In this case, Quigley, as seller, is suing Jones, as purchaser, for breach of a real estate sales contract. It has long been the rule that the measure of damages for breach of a contract to sell land is the difference between the contract price and the fair market value of the land at the time of the breach. King v. Brice, 145 Ga. 65 (3) (88 SE 960) (1916); Brooks v. Miller, 103 Ga. 712 (3) (30 SE 630) (1898); Hood v. Hallman, 143 Ga. App. 507 (3) (239 SE2d 194) (1977); City Council of Augusta v. Mertins, 46 Ga. App. 711 (168 SE 924) (1933). The trial court granted a motion in limine filed by Jones, thereby restricting the evidence of damages to the difference between the contract price and fair market value at the time of breach.

On interlocutory appeal, the Court of Appeals affirmed. The Court of Appeals recognized the general rule that, “Damages recoverable for a breach of contract are such as arise naturally and according to the usual course of things from such breach and such as the parties contemplated, when the contract was made, as the probable result of its breach.” OCGA § 13-6-2; Crawford & Assoc, v. Groves-Keen, Inc., 127 Ga. App. 646, 650 (194 SE2d 499) (1972). See also OCGA § 13-6-8. The Court of Appeals also recognized the previously discussed special rule as to damages recoverable for breach of a contract to sell land. The Court of Appeals affirmed the superior court on the basis of a clause in the parties’ contract providing that the contract itself contained the entire agreement of the parties, and “ ‘[n]o representation, promise, or inducement not included in this Contract shall be binding upon any party hereto.’ ” Quigley v. Jones, supra, 174 Ga. App. at p. 787. We affirm the trial court’s ruling, but for a somewhat different reason than the Court of Appeals.

As recognized by the Court of Appeals, the foregoing contractual clause in effect incorporated the parol-evidence rule into the parties’ contract. See OCGA § 13-2-2 (1); Kelson Cos. v. Feingold, 168 Ga. App. 391, 393 (309 SE2d 394) (1983). We do not agree that the parol-*34evidence rule precludes the recovery of direct or consequential damage items not mentioned in the parties’ contract. We do agree, however, that under the rule regarding recovery of damages for breach of a real estate sales contract, there can be no recovery for the damage items sought here in the absence of a clause in the parties’ contract expressly authorizing such recovery.1

Judgment affirmed.

All the Justices concur, except Hill, C. J., Smith and Bell, JJ., who dissent.

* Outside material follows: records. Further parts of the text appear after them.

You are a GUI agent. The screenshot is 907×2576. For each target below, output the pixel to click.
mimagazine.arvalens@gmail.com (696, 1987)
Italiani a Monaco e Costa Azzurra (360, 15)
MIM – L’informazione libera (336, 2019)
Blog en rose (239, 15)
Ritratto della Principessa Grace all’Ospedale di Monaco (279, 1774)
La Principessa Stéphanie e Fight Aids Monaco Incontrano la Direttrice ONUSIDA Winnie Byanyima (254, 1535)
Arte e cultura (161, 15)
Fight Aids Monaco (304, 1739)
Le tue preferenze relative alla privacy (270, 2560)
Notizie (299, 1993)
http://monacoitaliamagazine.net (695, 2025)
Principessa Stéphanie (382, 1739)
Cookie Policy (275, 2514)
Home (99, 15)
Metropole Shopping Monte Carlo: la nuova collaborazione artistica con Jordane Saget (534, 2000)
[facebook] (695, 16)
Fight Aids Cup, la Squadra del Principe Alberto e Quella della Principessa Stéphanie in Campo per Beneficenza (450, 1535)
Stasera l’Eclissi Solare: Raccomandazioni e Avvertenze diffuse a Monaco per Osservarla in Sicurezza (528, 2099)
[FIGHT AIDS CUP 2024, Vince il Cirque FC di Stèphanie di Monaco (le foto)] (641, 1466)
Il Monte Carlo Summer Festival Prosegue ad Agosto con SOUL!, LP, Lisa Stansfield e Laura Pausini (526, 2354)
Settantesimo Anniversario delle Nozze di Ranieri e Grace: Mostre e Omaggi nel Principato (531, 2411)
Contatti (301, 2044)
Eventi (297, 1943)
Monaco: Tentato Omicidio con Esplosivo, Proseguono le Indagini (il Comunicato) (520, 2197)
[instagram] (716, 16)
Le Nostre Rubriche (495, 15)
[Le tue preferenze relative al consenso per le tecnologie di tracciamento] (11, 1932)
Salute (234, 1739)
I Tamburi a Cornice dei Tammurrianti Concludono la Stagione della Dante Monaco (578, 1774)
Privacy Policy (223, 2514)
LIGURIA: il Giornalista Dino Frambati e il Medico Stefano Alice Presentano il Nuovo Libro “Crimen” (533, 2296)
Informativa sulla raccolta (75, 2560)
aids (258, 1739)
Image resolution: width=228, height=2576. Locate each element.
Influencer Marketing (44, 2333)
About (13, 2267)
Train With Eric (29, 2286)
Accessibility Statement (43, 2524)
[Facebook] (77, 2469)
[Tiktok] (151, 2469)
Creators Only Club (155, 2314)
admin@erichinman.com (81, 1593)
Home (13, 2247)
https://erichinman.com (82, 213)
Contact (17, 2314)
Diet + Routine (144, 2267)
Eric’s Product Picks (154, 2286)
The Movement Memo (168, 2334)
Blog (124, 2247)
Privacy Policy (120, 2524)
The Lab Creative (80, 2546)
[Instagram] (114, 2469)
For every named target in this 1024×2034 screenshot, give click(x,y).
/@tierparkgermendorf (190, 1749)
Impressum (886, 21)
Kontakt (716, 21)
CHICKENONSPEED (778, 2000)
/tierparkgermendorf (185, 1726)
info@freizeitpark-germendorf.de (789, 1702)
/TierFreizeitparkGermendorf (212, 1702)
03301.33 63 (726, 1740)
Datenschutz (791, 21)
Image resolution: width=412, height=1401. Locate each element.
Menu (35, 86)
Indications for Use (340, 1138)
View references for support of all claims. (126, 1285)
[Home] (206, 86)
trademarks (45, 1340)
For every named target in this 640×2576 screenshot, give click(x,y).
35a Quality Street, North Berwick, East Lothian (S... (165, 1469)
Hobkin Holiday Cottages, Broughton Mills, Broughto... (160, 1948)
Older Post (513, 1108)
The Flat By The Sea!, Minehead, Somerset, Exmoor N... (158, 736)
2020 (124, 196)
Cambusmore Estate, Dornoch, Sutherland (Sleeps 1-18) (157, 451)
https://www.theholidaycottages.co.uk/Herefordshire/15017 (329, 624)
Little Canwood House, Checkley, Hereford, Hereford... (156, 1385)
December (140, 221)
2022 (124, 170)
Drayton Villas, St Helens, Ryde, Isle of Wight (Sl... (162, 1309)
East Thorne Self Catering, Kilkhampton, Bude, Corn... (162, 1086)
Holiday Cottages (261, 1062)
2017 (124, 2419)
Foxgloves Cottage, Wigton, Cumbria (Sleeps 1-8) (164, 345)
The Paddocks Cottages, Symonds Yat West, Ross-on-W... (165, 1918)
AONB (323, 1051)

The contract here contained the following language: “Purchaser agrees that, in the event the sale is not closed because of purchaser’s inability, failure or refusal to perform any of purchaser’s covenants herein, the earnest money [$6,000] is to be applied by seller to seller’s damages, but receipt of such money by seller shall not prejudice or eliminate seller’s right to obtain specific performance and/or recover additional damages under this contract.”

We interpret this to mean that should seller be entitled to damages, as measured by the difference in contract price and fair market value at the time of breach, the earnest money shall be applied to those damages. Nor does the receipt of earnest money preclude recovery of additional damages. But this language does not take the next step and expressly authorize recovery of additional damages such as are sought in this case.